The energy package voted through by the European Parliament’s Environment Committee yesterday has been welcomed by the UK food and drink sector.

The MEPs backed Commission plans to reduce greenhouse gas emissions from most industrial sectors by 21 per cent from 2005 levels by 2020.

In response, Callton Young, director of sustainability and competitiveness at the Food and Drink Federation (FDF), told FoodProductionDaily.com that the package should not be viewed as a threat to the UK food and drink manufacturing sector.

The food processing industry is a major energy consumer and discharger of greenhouse gas through its reliance on cooking, refrigeration, freezing and air compressor systems.

The UK government-funded Waste Resources Action Programme (WRAP) estimates that around 18 per cent of total UK greenhouse gas emissions are related to food production and consumption.

Young said the Committee’s proposals are aligned to the FDF’s climate change goals and that the FDF’s Five-fold Environmental Ambition, launched last October, includes a commitment to an industry-wide target to reduce CO2 emissions by 20 per cent by 2010 against a 1990 baseline.

“Furthermore, to send a clear message nationally and to the international business community about the urgency of the challenge of climate change, the FDF committed to going further still in the medium term by aspiring to achieve a 30 per cent reduction in CO2 emissions by 2020,” said Young.

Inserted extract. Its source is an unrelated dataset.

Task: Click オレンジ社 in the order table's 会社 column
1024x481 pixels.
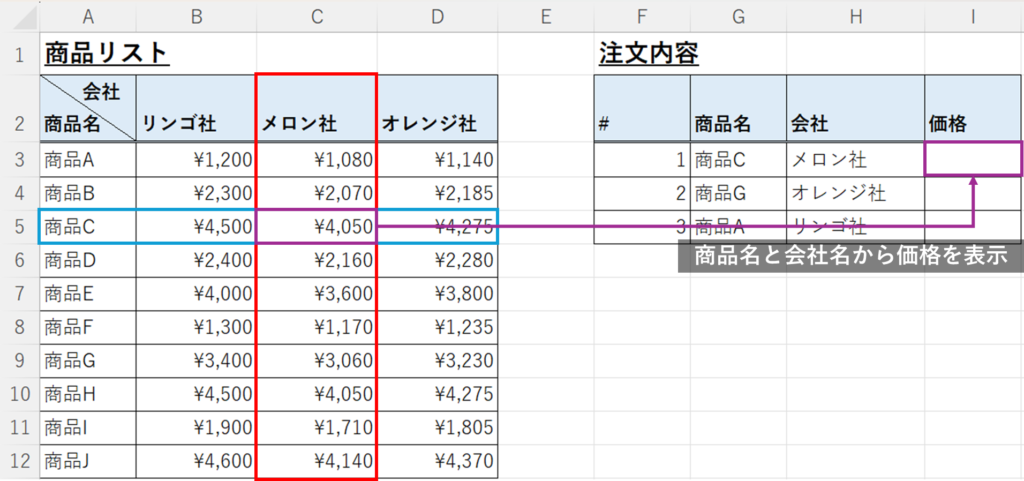Action: 855,193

The EU Parliament's Environment Committee approved the plans for a tougher Emissions Trading Scheme (ETS) and proposals to install carbon capture technology, with the MEPs claiming industry should buy emission permits, and not get them for free.

However, the MEPs agreed that industries, including the food and drink sector, would need to buy only 15 per cent of their permits starting in 2013, an amendment to the proposal from the European Commission that would have required industries to buy a heftier 20 per cent of the permits from the same date.

Many of Europe's industries had claimed that paying too much for emitting CO2 would mean that they would not be able to stay competitive internationally and would be forced to move production and pollution outside the EU's borders.

But the 'Stern report', which Sir Nicholas Stern delivered to former UK prime minister, Tony Blair, in October 2006, argued that keeping global warming under control through massive investment today would cost the global economy far less than coping with the damage it will cause.

According to the approved package, the proportion of permits that companies would be required to buy would increase each year to 100 per cent by 2020, while companies could also import significant amounts of credits from carbon-cutting projects in countries like China and India.

Delia Villagrasa, senior advisor at the World Wild Fund for Nature (WWF), is critical of the Committee’s proposals, claiming the EU is so far only partway down the road to being world leader against climate change:

“As a result of the Environment Committee vote, countries and industries can buy their way out of their required emissions reductions by offsetting about a third of their effort, buying external credits, but without a guarantee that such offsets comply with solid environmental and social criteria.

“Industries, except for the power sector, have been largely exempted from the polluter pays principle at the beginning, but move to full auctioning in 2020.”